* _Liste des consignes_
[1] Extrayez du texte sur l'indépendance nationale le passage qui commence à « On s’enivre, en » et se termine à « passer pour ridicule. ».
[2] Prolongez le texte consacré à l'indépendance nationale de la France en reprenant après sa dernière phrase.

* _Extrait fourni_
+ + +

L’indépendance nationale est la garantie de la grandeur de la Nation. Le terme lâché, on voit déjà toutes les gémonies auquel le voueront ceux qui se prétendent – à tort – ardents patriotes et défenseurs de la Nation: « la France repliée sur elle-même » diront-ils. Pourtant, la France a vécu plus de dix siècles en étant indépendante, et cela ne l’a pas empêchée de tisser des alliances fructueuses et pérennes. Au contraire, son indépendance était la condition sine qua non de leur existence.

La France, par conséquent, si elle veut rester indépendante, doit d’abord défendre ses intérêts pour pouvoir ensuite prétendre défendre ses valeurs.

On s’enivre, en France, des institutions internationales, qui sous couvert du droit, restent des lieux de luttes et de rapports de force. Tout porte à croire que la disposition de certaines intelligences les amène à définir le droit international comme l’absolu, le sacro-saint calice, qui n’est respecté par personne, mais revendiqué par tous. On saurait gré alors à nos diplomates, militaires, ministres, de prendre conscience d’une réalité : si les intérêts sont des choses concrètes et plus ou moins facilement saisissables, le droit n’est que poudre aux yeux et maquillage. La France, par conséquent, si elle veut rester indépendante, doit d’abord défendre ses intérêts pour pouvoir ensuite prétendre défendre ses valeurs. Car un peuple ne défendant plus ses intérêts ne peut plus porter au plus haut ses valeurs sans passer pour ridicule.

Les traités européens sont des chaînes qui lient les mains de la France et réduisent à l’épaisseur d’un papier à cigarette la marge de manœuvre dont dispose notre pays. Les hommes qui nous ont gouvernés pendant plus de vingt ans avaient toutefois assuré que notre souveraineté nationale serait préservée ; d’autres, dans une conception particulière de la souveraineté, nous avaient expliqué qu’en entrant librement dans un conglomérat d’États, nous serions tout aussi libres de nos choix et de nos mouvements. Ah mais non, «nous avons des partenaires»! Menottez vous, rendez la clé, êtes vous encore libre de vos mouvements ?

Général de Gaulle : « Le Marché Commun, il n’y a en fait que deux ans qu’on a commencé à le réaliser. Or notre expansion industrielle remonte à bien avant deux ans. L’expansion industrielle allemande, italienne, de même. Ceux qui racontent des histoires sur les bienfaits incomparables de l’intégration européenne sont des jean-foutre.

+ + +

* _Données fournies_

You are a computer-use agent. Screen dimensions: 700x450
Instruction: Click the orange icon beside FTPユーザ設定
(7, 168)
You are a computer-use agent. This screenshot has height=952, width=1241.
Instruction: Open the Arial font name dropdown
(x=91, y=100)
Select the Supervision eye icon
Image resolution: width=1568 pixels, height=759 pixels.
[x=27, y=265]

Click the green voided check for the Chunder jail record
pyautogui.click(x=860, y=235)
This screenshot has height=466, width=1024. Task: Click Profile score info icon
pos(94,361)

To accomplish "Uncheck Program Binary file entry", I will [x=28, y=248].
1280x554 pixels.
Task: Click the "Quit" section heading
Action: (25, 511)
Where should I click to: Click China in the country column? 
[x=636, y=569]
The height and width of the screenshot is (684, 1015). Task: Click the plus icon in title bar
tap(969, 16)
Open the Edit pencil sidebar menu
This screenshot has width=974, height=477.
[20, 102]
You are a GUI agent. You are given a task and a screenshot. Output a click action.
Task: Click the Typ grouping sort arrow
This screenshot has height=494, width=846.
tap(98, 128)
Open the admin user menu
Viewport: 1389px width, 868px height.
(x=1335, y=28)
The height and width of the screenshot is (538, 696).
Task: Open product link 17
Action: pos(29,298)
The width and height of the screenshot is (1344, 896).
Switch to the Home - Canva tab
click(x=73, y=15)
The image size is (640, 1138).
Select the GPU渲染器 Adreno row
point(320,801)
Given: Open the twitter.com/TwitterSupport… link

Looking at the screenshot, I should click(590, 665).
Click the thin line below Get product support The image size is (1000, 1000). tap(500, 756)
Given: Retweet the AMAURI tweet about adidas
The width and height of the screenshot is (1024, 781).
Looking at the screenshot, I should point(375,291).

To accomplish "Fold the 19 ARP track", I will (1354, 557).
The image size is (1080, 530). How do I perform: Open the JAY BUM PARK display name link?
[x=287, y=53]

+ + +

* _Corrigé de l'exercice_
[1]
On s’enivre, en France, des institutions internationales, qui sous couvert du droit, restent des lieux de luttes et de rapports de force. Tout porte à croire que la disposition de certaines intelligences les amène à définir le droit international comme l’absolu, le sacro-saint calice, qui n’est respecté par personne, mais revendiqué par tous. On saurait gré alors à nos diplomates, militaires, ministres, de prendre conscience d’une réalité : si les intérêts sont des choses concrètes et plus ou moins facilement saisissables, le droit n’est que poudre aux yeux et maquillage. La France, par conséquent, si elle veut rester indépendante, doit d’abord défendre ses intérêts pour pouvoir ensuite prétendre défendre ses valeurs. Car un peuple ne défendant plus ses intérêts ne peut plus porter au plus haut ses valeurs sans passer pour ridicule.

[2]
Alain Peyrefitte : « Le traité de Rome n’a rien prévu pour qu’un de ses membres le quitte.
Général de Gaulle : « C’est de la rigolade ! Vous avez déjà vu un grand pays s’engager à rester couillonné, sous prétexte qu’un traité n’a rien prévu pour le cas où il serait couillonné ? Non. Quand on est couillonné, on dit : « Je suis couillonné. Eh bien, voilà, je fous le camp !  » Ce sont des histoires de juristes et de diplomates, tout ça. » Alain Peyrefitte, C’était de Gaulle, t.2, p.267

De Gaulle pensait ainsi que l’indépendance est aux peuples ce que la liberté est aux individus. Il a toujours encouragé les Nations à être fières d’elles-mêmes ; à reconnaître leurs erreurs, mais également à « encore avoir de quoi s’estimer elles-mêmes » (Camus)

« Pourquoi se mettraient-ils en danger pour sauver l’Europe ? »

On s’est, à tort, reposé sur les Etats-Unis pour garantir notre sécurité, via le système d’alliance qu’est l’OTAN. L’histoire a pourtant démontré que, à moins que leur intégrité nationale soit mise en cause, les Etats-Unis n’ont jamais envoyé qu’un « petit corps expéditionnaire », et sur le tard. « Pourquoi se mettraient-ils en danger pour sauver l’Europe ? » Pourquoi oseraient-ils tenir tête à Poutine aujourd’hui, si ce n’est pour garantir leurs intérêts. Brzezinski, conseiller en relations internationales des présidents américains, écrivait, dans Le Grand Échiquier, que l’Ukraine constituait la clé de voûte de la domination eurasiatique : qui défend les intérêts de qui ?

De même, il notait s’il eut existé une continuité dans l’Histoire de France, c’était bien celle du rôle du gouvernement comme garantie de l’intégrité territoriale. Si les gouvernements cessent de la défendre, alors viendra la question de la légitimité de l’État.

Comme quoi, relire les Mémoires de Guerre, les Mémoires d’Espoir, ou encore Alain Peyrefitte peut apporter un regard éclairant sur le monde qui nous entoure. De manière plus générale, les livres d’histoire peuvent permettre de comprendre celui-ci.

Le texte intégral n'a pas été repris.